→ **Work instructions**
Exact copies of all the entries are needed.

┌──

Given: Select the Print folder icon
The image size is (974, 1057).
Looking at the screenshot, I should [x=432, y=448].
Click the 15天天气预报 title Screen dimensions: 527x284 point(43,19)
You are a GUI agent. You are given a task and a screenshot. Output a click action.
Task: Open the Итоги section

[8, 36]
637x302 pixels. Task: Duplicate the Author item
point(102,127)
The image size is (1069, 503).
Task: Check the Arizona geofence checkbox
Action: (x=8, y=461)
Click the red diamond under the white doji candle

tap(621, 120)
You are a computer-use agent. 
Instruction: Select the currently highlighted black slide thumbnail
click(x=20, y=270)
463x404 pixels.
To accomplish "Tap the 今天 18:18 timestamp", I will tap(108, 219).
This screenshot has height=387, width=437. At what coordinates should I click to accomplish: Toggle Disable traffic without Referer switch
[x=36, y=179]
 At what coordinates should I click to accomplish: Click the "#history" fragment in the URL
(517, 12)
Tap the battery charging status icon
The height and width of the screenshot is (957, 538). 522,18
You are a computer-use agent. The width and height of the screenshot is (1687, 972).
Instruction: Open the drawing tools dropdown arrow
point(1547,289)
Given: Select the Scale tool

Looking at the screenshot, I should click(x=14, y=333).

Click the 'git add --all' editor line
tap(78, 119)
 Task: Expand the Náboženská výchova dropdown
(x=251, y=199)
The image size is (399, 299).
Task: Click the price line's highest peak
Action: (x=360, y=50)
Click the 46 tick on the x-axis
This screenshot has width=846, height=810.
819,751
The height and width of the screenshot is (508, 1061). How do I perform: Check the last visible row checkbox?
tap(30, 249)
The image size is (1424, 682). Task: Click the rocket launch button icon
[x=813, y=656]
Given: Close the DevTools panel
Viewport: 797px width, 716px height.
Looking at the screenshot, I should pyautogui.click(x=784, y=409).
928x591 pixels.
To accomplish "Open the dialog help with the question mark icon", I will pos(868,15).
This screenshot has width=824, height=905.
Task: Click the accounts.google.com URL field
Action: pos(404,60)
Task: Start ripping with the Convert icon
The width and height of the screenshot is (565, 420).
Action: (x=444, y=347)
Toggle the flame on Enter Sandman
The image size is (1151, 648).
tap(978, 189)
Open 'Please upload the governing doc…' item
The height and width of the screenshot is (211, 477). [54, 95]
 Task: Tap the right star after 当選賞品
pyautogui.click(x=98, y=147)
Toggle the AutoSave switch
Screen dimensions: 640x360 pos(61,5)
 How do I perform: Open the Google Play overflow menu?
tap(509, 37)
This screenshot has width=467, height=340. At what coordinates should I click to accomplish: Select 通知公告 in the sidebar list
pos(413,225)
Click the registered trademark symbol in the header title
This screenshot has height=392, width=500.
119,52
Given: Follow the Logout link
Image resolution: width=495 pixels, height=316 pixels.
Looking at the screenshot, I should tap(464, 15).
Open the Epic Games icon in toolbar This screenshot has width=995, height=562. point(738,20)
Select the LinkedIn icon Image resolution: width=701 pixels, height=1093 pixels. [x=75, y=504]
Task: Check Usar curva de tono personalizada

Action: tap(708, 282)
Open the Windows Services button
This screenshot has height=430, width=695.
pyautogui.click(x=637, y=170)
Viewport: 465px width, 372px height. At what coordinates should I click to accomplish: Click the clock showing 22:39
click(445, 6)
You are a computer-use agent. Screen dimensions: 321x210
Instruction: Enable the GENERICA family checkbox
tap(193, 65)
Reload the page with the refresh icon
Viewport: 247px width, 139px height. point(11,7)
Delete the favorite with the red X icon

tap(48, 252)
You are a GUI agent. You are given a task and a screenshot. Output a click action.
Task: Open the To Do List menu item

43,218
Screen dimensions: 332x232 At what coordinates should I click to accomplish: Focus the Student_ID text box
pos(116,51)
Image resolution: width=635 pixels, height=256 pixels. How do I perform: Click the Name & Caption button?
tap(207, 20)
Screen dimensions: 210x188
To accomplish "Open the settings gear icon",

└──

→ **Task response**
Given: Select the Print folder icon
The image size is (974, 1057).
Looking at the screenshot, I should [x=432, y=448].
Click the 15天天气预报 title Screen dimensions: 527x284 point(43,19)
You are a GUI agent. You are given a task and a screenshot. Output a click action.
Task: Open the Итоги section

[8, 36]
637x302 pixels. Task: Duplicate the Author item
point(102,127)
The image size is (1069, 503).
Task: Check the Arizona geofence checkbox
Action: (x=8, y=461)
Click the red diamond under the white doji candle

tap(621, 120)
You are a computer-use agent. 
Instruction: Select the currently highlighted black slide thumbnail
click(x=20, y=270)
463x404 pixels.
To accomplish "Tap the 今天 18:18 timestamp", I will tap(108, 219).
This screenshot has height=387, width=437. At what coordinates should I click to accomplish: Toggle Disable traffic without Referer switch
[x=36, y=179]
 At what coordinates should I click to accomplish: Click the "#history" fragment in the URL
(517, 12)
Tap the battery charging status icon
The height and width of the screenshot is (957, 538). 522,18
You are a computer-use agent. The width and height of the screenshot is (1687, 972).
Instruction: Open the drawing tools dropdown arrow
point(1547,289)
Given: Select the Scale tool

Looking at the screenshot, I should click(x=14, y=333).

Click the 'git add --all' editor line
tap(78, 119)
 Task: Expand the Náboženská výchova dropdown
(x=251, y=199)
The image size is (399, 299).
Task: Click the price line's highest peak
Action: (x=360, y=50)
Click the 46 tick on the x-axis
This screenshot has width=846, height=810.
819,751
The height and width of the screenshot is (508, 1061). How do I perform: Check the last visible row checkbox?
tap(30, 249)
The image size is (1424, 682). Task: Click the rocket launch button icon
[x=813, y=656]
Given: Close the DevTools panel
Viewport: 797px width, 716px height.
Looking at the screenshot, I should pyautogui.click(x=784, y=409).
928x591 pixels.
To accomplish "Open the dialog help with the question mark icon", I will pos(868,15).
This screenshot has width=824, height=905.
Task: Click the accounts.google.com URL field
Action: pos(404,60)
Task: Start ripping with the Convert icon
The width and height of the screenshot is (565, 420).
Action: (x=444, y=347)
Toggle the flame on Enter Sandman
The image size is (1151, 648).
tap(978, 189)
Open 'Please upload the governing doc…' item
The height and width of the screenshot is (211, 477). [54, 95]
 Task: Tap the right star after 当選賞品
pyautogui.click(x=98, y=147)
Toggle the AutoSave switch
Screen dimensions: 640x360 pos(61,5)
 How do I perform: Open the Google Play overflow menu?
tap(509, 37)
This screenshot has width=467, height=340. At what coordinates should I click to accomplish: Select 通知公告 in the sidebar list
pos(413,225)
Click the registered trademark symbol in the header title
This screenshot has height=392, width=500.
119,52
Given: Follow the Logout link
Image resolution: width=495 pixels, height=316 pixels.
Looking at the screenshot, I should tap(464, 15).
Open the Epic Games icon in toolbar This screenshot has width=995, height=562. point(738,20)
Select the LinkedIn icon Image resolution: width=701 pixels, height=1093 pixels. [x=75, y=504]
Task: Check Usar curva de tono personalizada

Action: tap(708, 282)
Open the Windows Services button
This screenshot has height=430, width=695.
pyautogui.click(x=637, y=170)
Viewport: 465px width, 372px height. At what coordinates should I click to accomplish: Click the clock showing 22:39
click(445, 6)
You are a computer-use agent. Screen dimensions: 321x210
Instruction: Enable the GENERICA family checkbox
tap(193, 65)
Reload the page with the refresh icon
Viewport: 247px width, 139px height. point(11,7)
Delete the favorite with the red X icon

tap(48, 252)
You are a GUI agent. You are given a task and a screenshot. Output a click action.
Task: Open the To Do List menu item

43,218
Screen dimensions: 332x232 At what coordinates should I click to accomplish: Focus the Student_ID text box
pos(116,51)
Image resolution: width=635 pixels, height=256 pixels. How do I perform: Click the Name & Caption button?
tap(207, 20)
Screen dimensions: 210x188
To accomplish "Open the settings gear icon",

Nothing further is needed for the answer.